In summary, the loss of muscle CEPT1 in mice increases insulin sensitivity but impairs muscle strength in the setting of an HFD. In obese humans, weight loss decreases CEPT1 protein, and these changes are correlated with insulin sensitivity but not fat mass. In a separate group of humans, skeletal muscle CEPT1 mRNA was inversely associated with insulin sensitivity. The phenotypes of skeletal muscle–specific CEPT1 deficiency and skeletal muscle–specific FAS deficiency appear to be the same, suggesting that these lipogenic proteins participate in the channeling of lipids to PE pools at the SR. The coordinate induction of FAS and CEPT1 in muscle in the setting of insulin resistance may be required to maintain muscle functional integrity. Identifying specific PE species linked to muscle function in humans could lead to novel therapies for sustaining muscle contraction in the obese, a strategy that could promote health.
Funding. This work was funded by National Institute of Diabetes and Digestive and Kidney Diseases, National Institutes of Health, grants DK-101392, DK-076729, DK-020579, DK-056341, DK-094874, DK-095505, and DK-095774 (the last two to K.F.).

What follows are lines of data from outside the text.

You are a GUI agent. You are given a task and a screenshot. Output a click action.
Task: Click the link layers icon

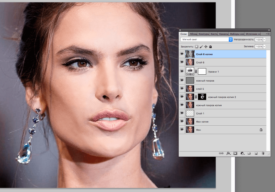pyautogui.click(x=221, y=153)
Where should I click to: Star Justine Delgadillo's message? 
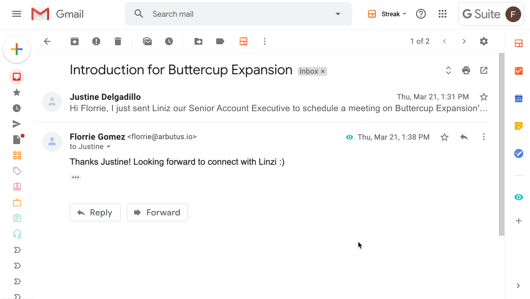(x=484, y=97)
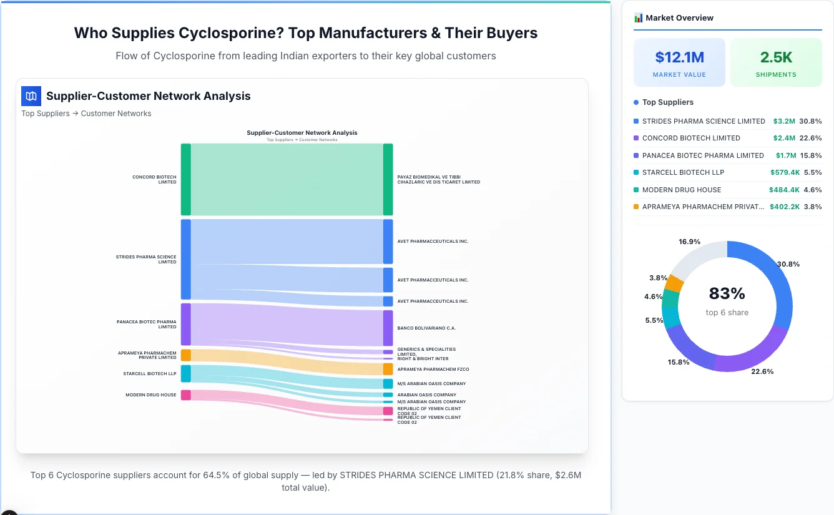
Task: Click the 2.5K Shipments card
Action: coord(776,62)
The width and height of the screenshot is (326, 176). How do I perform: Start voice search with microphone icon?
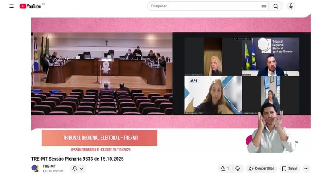coord(291,6)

Duality of Interest. No potential conflicts of interest relevant to this article were reported.
Author Contributions. K.F. designed experiments, contributed to all data unless otherwise noted, and wrote the manuscript. I.J.L. conceived the experiment and generated floxed CEPT1 mice. L.D.S. assayed DAG and ATP in muscle, processed samples for electron microscopy, and performed hyperinsulinemic-euglycemic clamp studies. L.Y. performed hyperinsulinemic-euglycemic clamp studies. H.S. conducted phospholipidomic analyses. S.K. contributed to study design, generated data involving humans, and revised the manuscript. C.F.S. designed experiments and wrote the manuscript. K.F. is the guarantor of this work and, as such, had full access to all the data in the study and takes responsibility for the integrity of the data and the accuracy of the data analysis.
Prior Presentation. Parts of this study were presented in abstract form at the 74th Scientific Sessions of the American Diabetes Association, San Francisco, CA, 13–17 June 2014.